Wednesday, November 10, 2010

Wondering why....

Yeah, this is one of those posts...the one where I verbally spew...and I am really tired, so maybe I should just wait and process things before I post this, but I have a feeling I am going to post it anyways.

I have accepted the fact that I will always and forever be the mom to a child with "special needs".  We have had it easy up until recently.  Why do things have to change?  I don't like these changes.

I am easy going, the glass is always half full, I try to find the silver linings etc...I am just an all around positive person.


Today is not a positive day for me.  I feel like I am at the end of my proverbial rope.  And my issues are nothing compared to other peoples lives.  Mine are miniscule in the ocean of trials - but I feel like sometimes the pretending everything is ok is not alright.

Faith has been able to be mostly seizure free.  She does have epilepsy, but it has been controlled wonderfully for the last 2 years.  We decided to do a med change, to see if that would help her development and behavioural issues.  The new medicine is a welcome relief to us. 

Faith's brain "unfroze".  She is responsive.  She can follow 1 step directions well.  She is repeating words.  She is becoming an "aware" child.  Her brain has thawed!! 

We are ecstatic.  The seizures have remained under control, 1 every few weeks since the change.  Minor seizures.

Until now.

She has had 3 seizures in 5 days now.  I haven't been there for 2 of them, but they have not needed her ativan protocol.

Until today.

Just getting in from my night shift training and talking to my mom.  Faith falls asleep on my lap.  I realized that she was soaking me so I went to change her diaper.  She was in a seizure at that point.

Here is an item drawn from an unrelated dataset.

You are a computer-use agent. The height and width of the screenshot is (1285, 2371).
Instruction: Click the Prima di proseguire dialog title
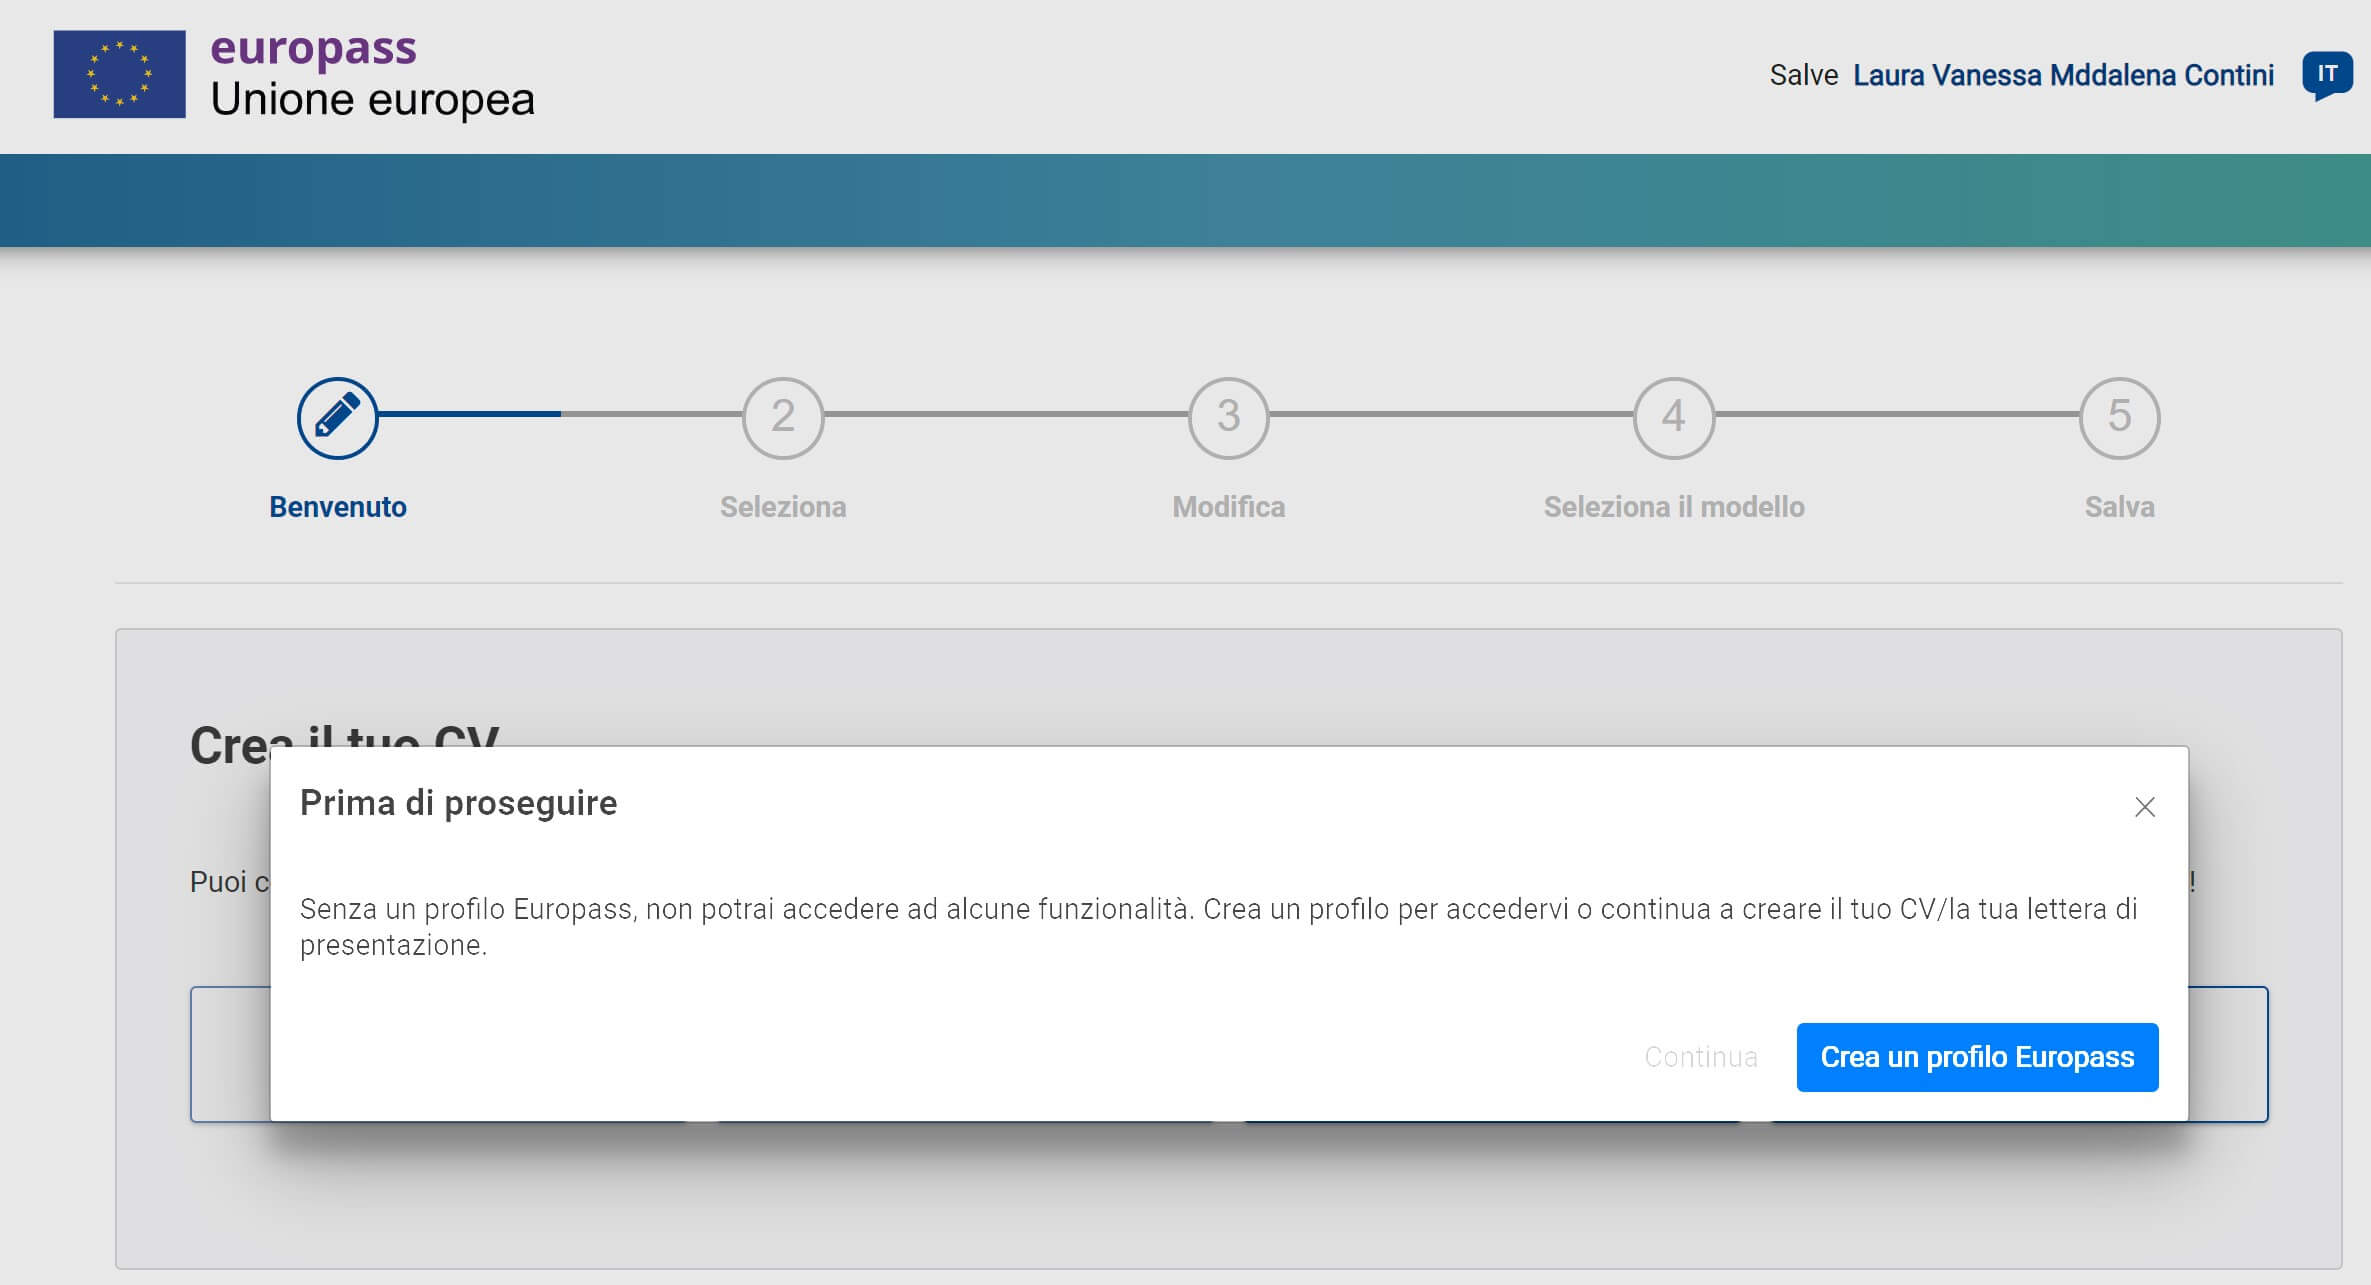click(x=458, y=803)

So, I laid her on the couch, changed her sopping and dirty diaper and watched her, talked to her, touched her gently so she knew we were there. 

Then her arm started to move.  Just the one.  Then the rest of her body started moving.  This was her first full body seizure.  I was a mess and was glad my mom was there. 

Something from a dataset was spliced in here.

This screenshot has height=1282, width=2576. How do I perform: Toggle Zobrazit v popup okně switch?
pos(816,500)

At 4.5 minutes I gave the ativan.  The seizure didn't stop.  She was now drooling, so I turned her so she wouldn't choke.  I hesitated - call 911 or not.  It hasn't been 10 minutes yet, but this wasn't normal for her.

My mom dialled the number then Faith started to come out of the seizure.  She was turning blue and was having trouble breathing.  It was like she forgot what she had to do.  She started to get her colour back, so we told the operator that we were fine and Faith was recovering and we didn't need the ambulance at all.

Faith is sleeping now.  She probably will sleep all day now.  It had to be exhausting for her.

It was exhausting for me.  I feel like I can't handle this anymore.  I wonder why I signed up for this.  I am not losing it...don't worry.  These are just the thoughts I have going through my brain right now.

I also remind myself what a great support system I have.  I remind myself how much of a miracle she is.  I remind myself that it is only a seizure disorder.  It is manageable.  Life goes on.

I hate that my child has to go through this, and along with her the rest of our family and friends.  I hate how everything ripples.  I hate that my other kids all know how to handle seizures.

I need to sleep now...I am fine, just had to get this out.  I am not going crazy.  I don't need an intervention.  I am just having a reality day...I just wasn't prepared for it.



  1. I'm sorry hon. And I have days like that too... days when I wonder why my son has to have Autism. It is exhausting.

  2. How is she doing tonight? How are you doing tonight?